Personal information
- Date of birth: May 8, 1966 (age 60)
- Place of birth: Livermore, California, U.S.
- Height: 5 ft 6 in (1.68 m)
- Positions: Forward; midfielder;

College career
- Years: Team / Apps / (Gls)
- 1986: Ohlone Renegades
- 1987–1989: Cal State East Bay Pioneers

Senior career*
- Years: Team / Apps / (Gls)
- 1990: Salt Lake Sting / 18 / (1)
- 1992: Palo Alto Firebirds / 20 / (7)
- 1992: Milwaukee Wave (indoor) / 6 / (3)
- 1993–2001: Sacramento Knights (indoor) / 177 / (50)

= Craig Huft =

American soccer player

Craig Huft is an American retired soccer player who played professionally in the American Professional Soccer League, National Professional Soccer League and Continental Indoor Soccer League. He was 1992 USISL All League.

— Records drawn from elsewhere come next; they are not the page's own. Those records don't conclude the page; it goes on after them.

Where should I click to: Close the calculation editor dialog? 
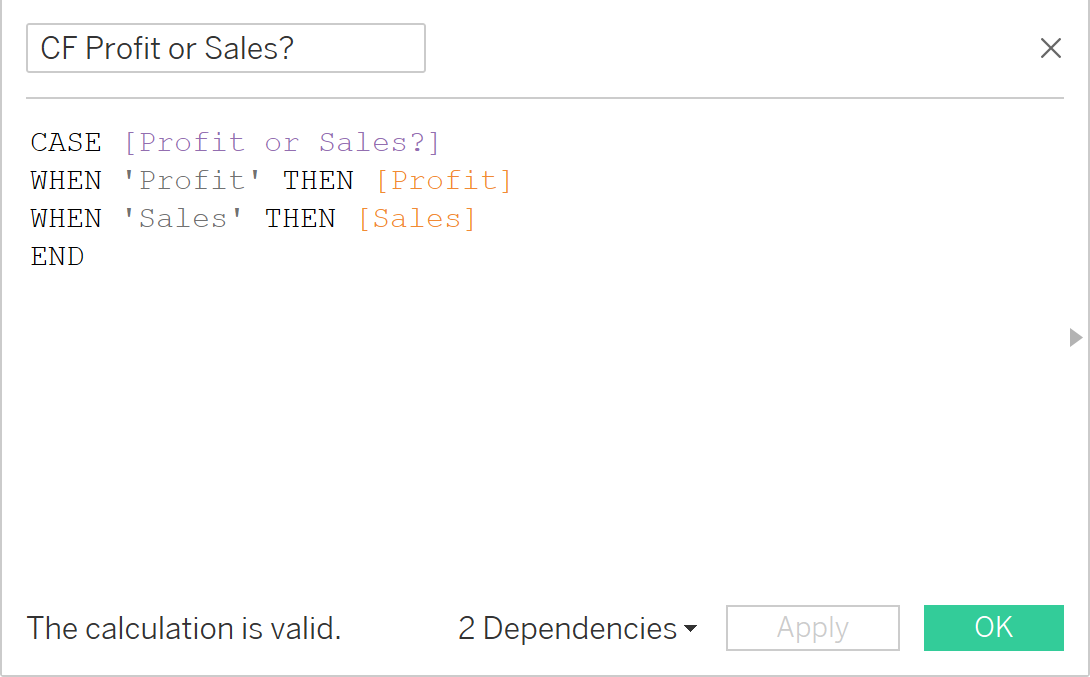[1050, 48]
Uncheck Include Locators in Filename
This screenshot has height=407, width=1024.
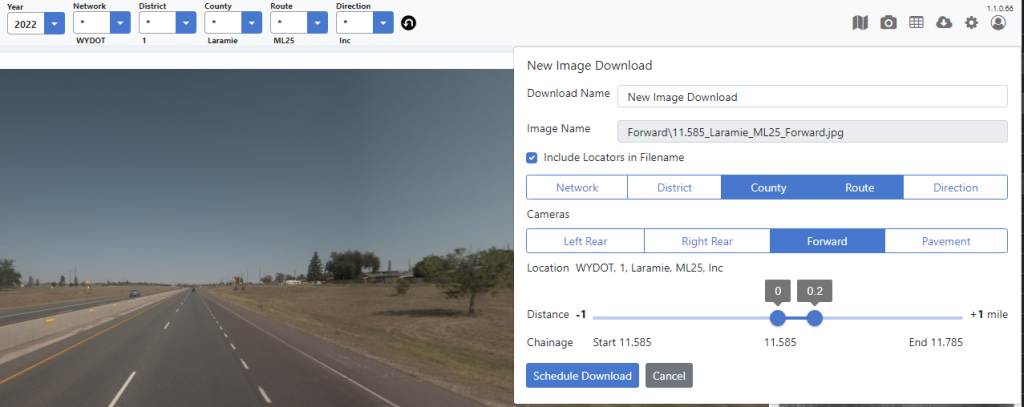pyautogui.click(x=532, y=157)
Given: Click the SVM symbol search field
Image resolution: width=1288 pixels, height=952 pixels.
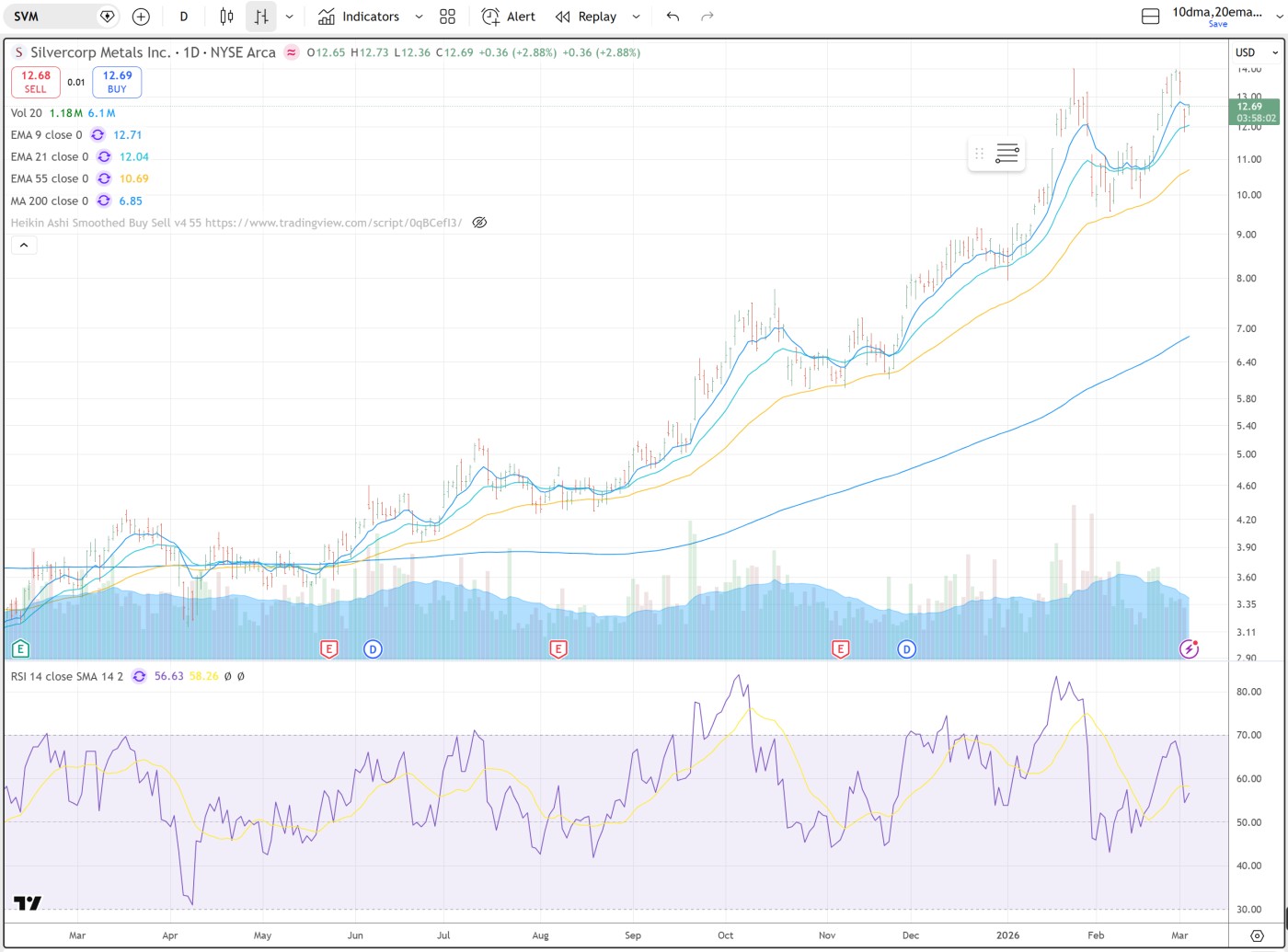Looking at the screenshot, I should coord(55,17).
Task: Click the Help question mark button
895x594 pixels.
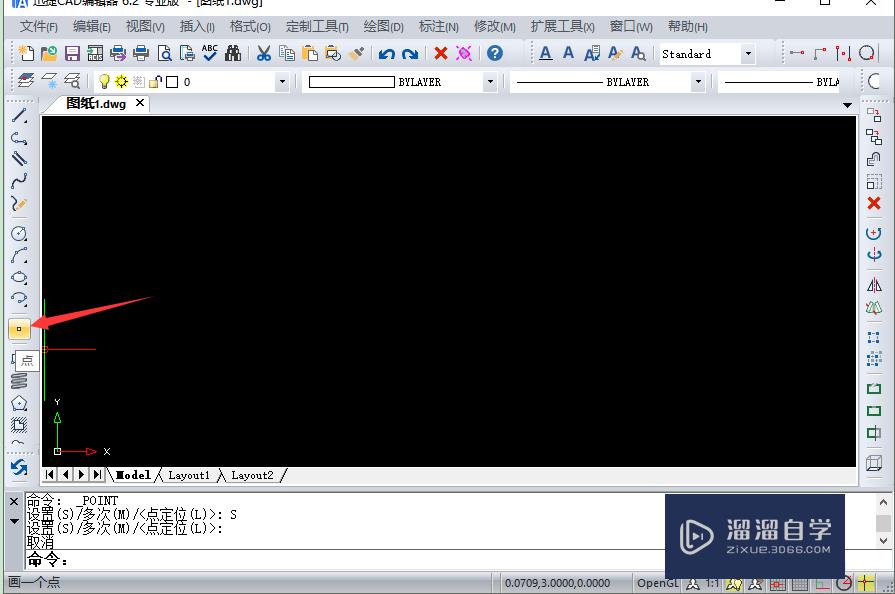Action: [x=495, y=53]
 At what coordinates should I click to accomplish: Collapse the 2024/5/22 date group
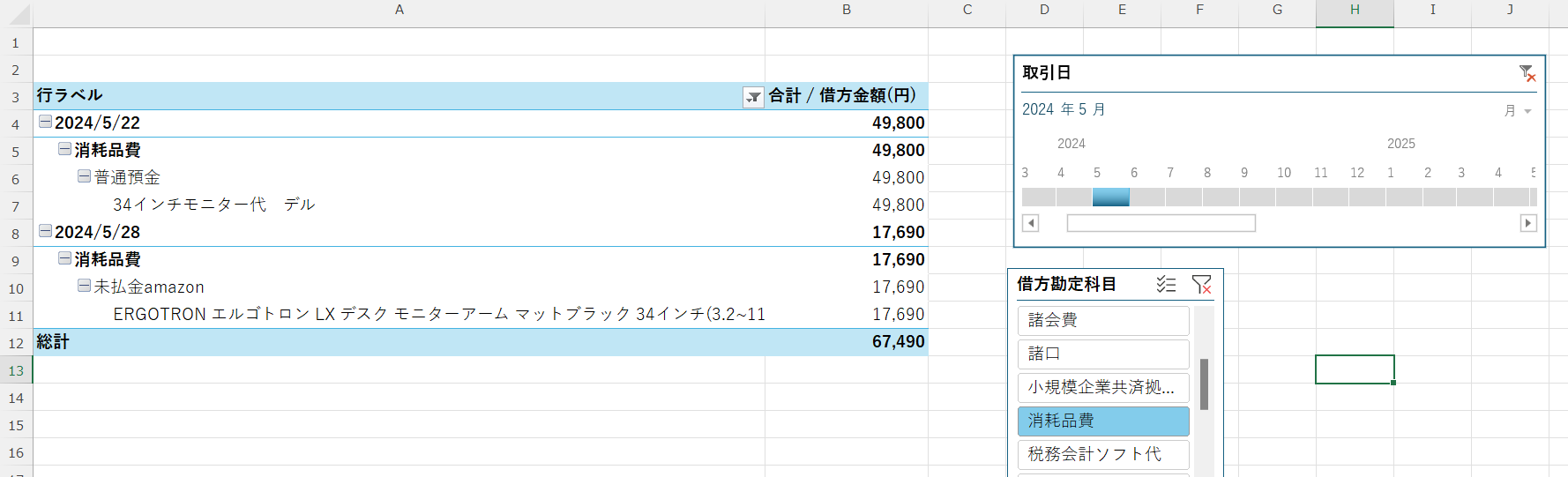click(45, 122)
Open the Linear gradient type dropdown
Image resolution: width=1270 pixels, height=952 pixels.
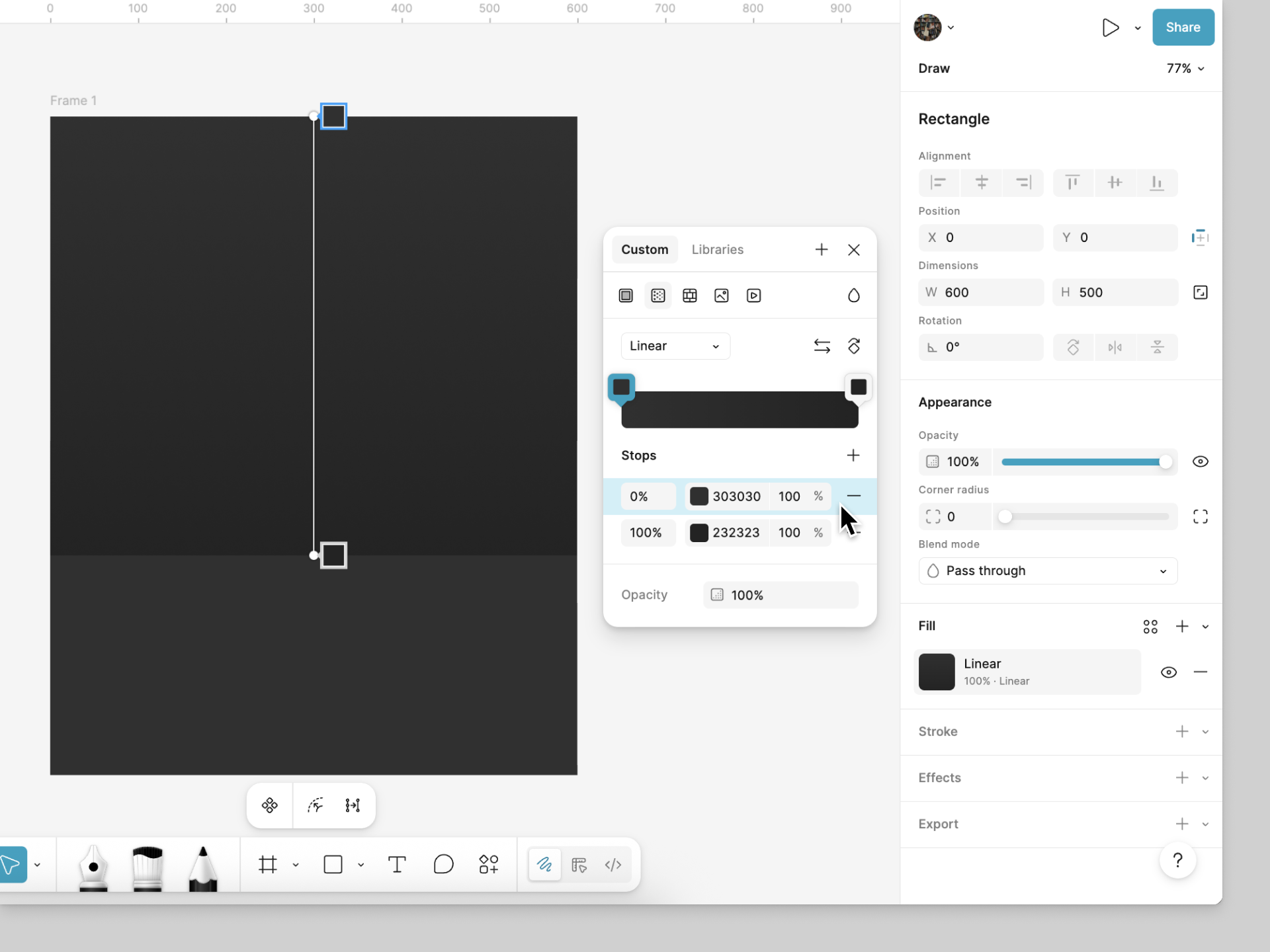[x=675, y=346]
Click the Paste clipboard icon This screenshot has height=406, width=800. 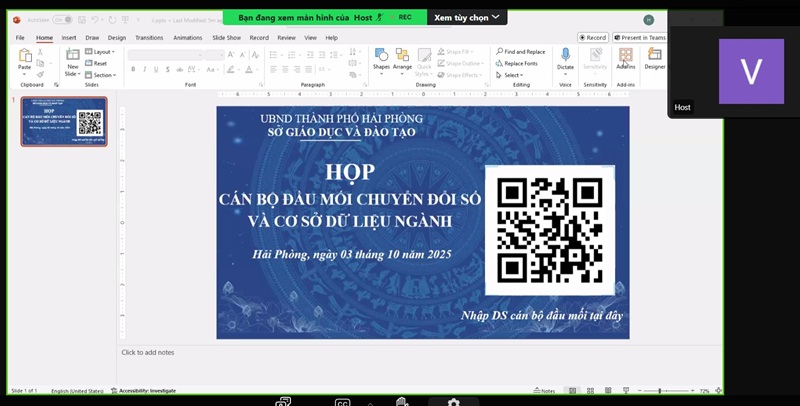25,59
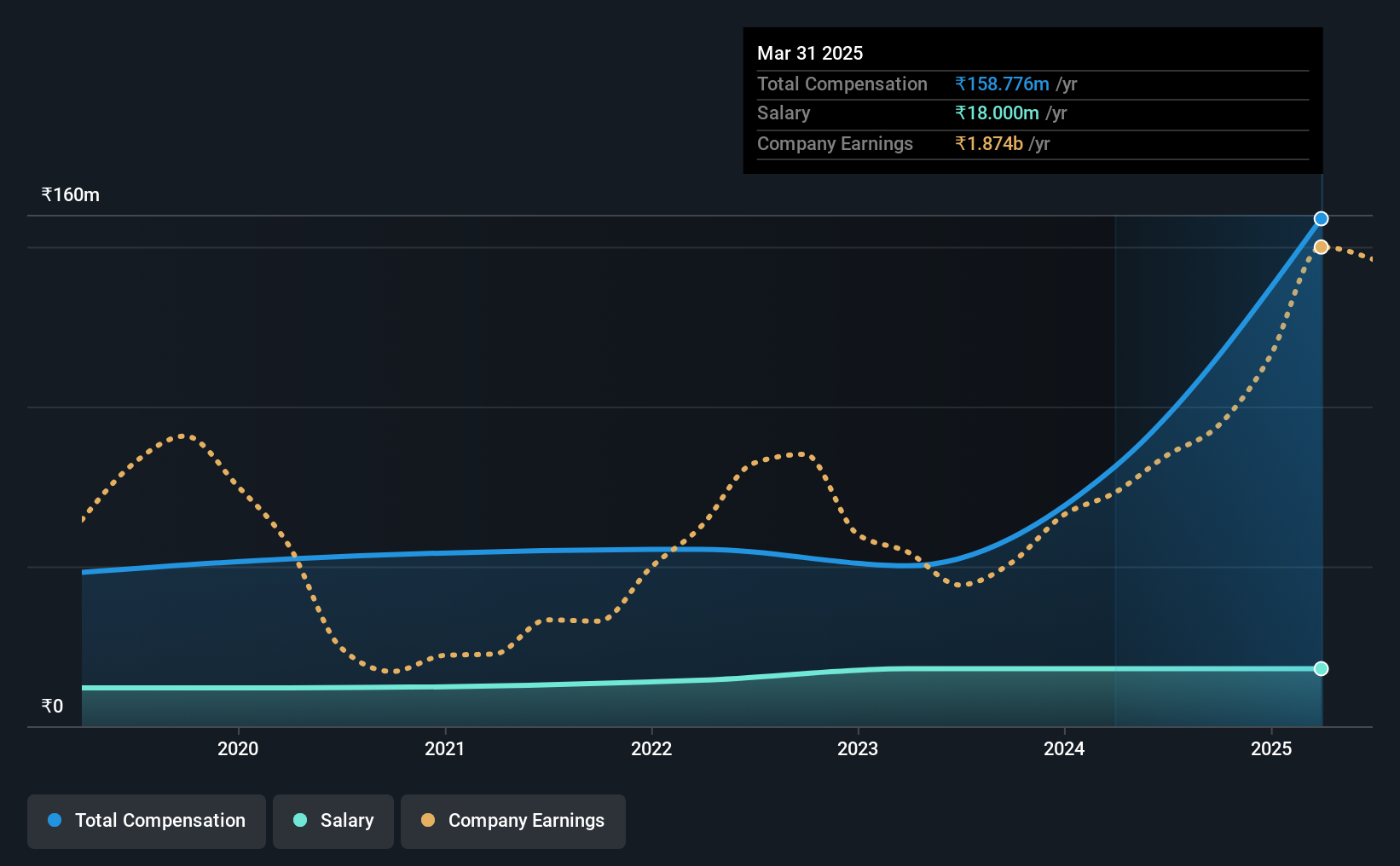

In 1986, Huft began his collegiate career at Ohlone College. He then transferred to Cal State Hayward where he played from 1987 to 1989. In 1988, he was NCAC Second Team All-Conference and in 1989 he was NSCAA First Team All-West Region. He was also captain of the 1989 team that went to the NCAA Division II Final Four in Greensboro, North Carolina. In 1990, Huft turned professional with the Salt Lake Sting of the American Professional Soccer League. In 1992, he played for the Palo Alto Firebirds in the USISL. The Firebirds won the league championship and Huft was named First Team All League. In November 1992, Huft signed with the Milwaukee Wave of the National Professional Soccer League. On December 4, 1992, the Wave released Huft after he played only six games, scoring three goals. In 1993, he signed with the Sacramento Knights of the Continental Indoor Soccer League. Huft remained with the Knights until the team ceased operations in 2001. Over Huft's nine seasons with the Knights, the team played in the Premier Soccer Alliance and the World Indoor Soccer League.